Haugh's next step will be to become more of a top scorer but he seems to be making progress in that area. Last month, he scored 33 points for his Under Armor-affiliated AAU team in a game in New Jersey.
Florida coaches attended this game and shortly thereafter expanded their offerings.
"We thought he was really good. Did we think he would be good in Florida? Well, anyone who says they know what someone will be concretely in three years is deluding themselves a bit," said Bair, who is now an assistant on the Monmouth women's team after serving on the Arkansas men's programs and the women of Penn State had worked. "He went from being a dedicated kid to being one of the few hundred most dedicated kids in the country. I laugh when I watch videos of the incredible things he's doing now because he was a good athlete but not outstanding. That was him committed to the physical part."
pursue his dream
New Oxford's Tommy Haugh lays down during the fourth quarter of a YAIAA Tournament Quarterfinal match against Hanover in West York on Friday February 7, 2020. The Colonials won 69-41.
While Haugh enjoyed his time at New Oxford, he has no regrets about his decision to leave the company.
It's a path taken by a number of local basketball stars like Gettysburg's Walker and Quadir Copeland (Syracuse).

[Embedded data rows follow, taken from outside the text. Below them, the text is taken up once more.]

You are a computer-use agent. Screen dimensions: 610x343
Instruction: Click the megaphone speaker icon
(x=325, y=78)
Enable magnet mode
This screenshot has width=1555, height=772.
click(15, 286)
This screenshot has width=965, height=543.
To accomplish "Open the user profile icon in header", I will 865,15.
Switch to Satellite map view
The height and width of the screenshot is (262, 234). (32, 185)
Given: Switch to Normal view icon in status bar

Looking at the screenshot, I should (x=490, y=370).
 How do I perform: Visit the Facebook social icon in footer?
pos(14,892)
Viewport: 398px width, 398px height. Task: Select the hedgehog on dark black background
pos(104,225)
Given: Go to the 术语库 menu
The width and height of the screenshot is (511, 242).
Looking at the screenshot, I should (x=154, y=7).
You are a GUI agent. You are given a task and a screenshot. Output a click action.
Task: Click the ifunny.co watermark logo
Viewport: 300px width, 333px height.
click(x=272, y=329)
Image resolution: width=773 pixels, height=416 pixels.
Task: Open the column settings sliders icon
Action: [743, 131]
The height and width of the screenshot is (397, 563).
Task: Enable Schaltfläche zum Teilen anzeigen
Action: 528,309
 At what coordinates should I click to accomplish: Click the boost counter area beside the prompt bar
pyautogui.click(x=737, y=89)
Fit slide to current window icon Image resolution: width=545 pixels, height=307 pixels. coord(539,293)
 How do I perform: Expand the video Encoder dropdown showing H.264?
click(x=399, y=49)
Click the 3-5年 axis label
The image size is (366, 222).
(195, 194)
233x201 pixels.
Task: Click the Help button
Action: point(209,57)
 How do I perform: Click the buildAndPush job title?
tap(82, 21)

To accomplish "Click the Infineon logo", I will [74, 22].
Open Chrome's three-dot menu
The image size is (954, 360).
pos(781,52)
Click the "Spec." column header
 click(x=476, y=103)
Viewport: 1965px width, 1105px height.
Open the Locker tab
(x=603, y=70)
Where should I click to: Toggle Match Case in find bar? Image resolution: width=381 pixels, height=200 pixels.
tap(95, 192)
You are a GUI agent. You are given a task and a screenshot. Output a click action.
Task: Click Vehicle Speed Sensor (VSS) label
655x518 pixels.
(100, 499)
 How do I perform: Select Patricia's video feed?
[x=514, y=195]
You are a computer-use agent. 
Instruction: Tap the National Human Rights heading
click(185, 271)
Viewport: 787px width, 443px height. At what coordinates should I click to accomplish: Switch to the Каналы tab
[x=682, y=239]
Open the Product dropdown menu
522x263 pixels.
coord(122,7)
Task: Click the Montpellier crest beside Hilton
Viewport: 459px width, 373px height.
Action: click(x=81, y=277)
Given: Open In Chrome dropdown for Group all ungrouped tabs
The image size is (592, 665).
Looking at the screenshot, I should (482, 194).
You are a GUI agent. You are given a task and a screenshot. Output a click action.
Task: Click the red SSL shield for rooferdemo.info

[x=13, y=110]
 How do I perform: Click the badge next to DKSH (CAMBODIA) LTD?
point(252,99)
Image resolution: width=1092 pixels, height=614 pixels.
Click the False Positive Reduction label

Former Spring Grove and Michigan star Eli Brooks could be the rare exception of a player rising straight from the YAIAA to the Power Five level, despite Central York junior Greg Guidinger already having three minor Division I offers ( Toledo, Robert Morris, Drexel).
"The speed of the game and the size of the players are just different," he said of preschool basketball. “There are guards and little forwards who are 6ft 5 tall. At YAIAA, these are the biggest boys.”
High School vs. Prep School: YAIAA Basketball Stars Walk for Different Opportunities Why is it happening and is it worth it?
Still, Haugh said he received congratulations not only from friends in New Oxford but also from opposing coaches across the YAIAA when announcing his signing. He said it reminded him of the close quarters he grew up in.
He's also getting messages from his new fanbase. He said Florida fans reacted to his signing post by comparing him to Chandler Parsons, the 6ft 9 tall former Gators sniper who played in the NBA for nine years.
It reminded Haugh of how far he's come, but how far he still has to go.
"I know the work I still have to put in," he said. "Hopefully people will see an Adams County kid do that and believe in themselves and chase their dreams."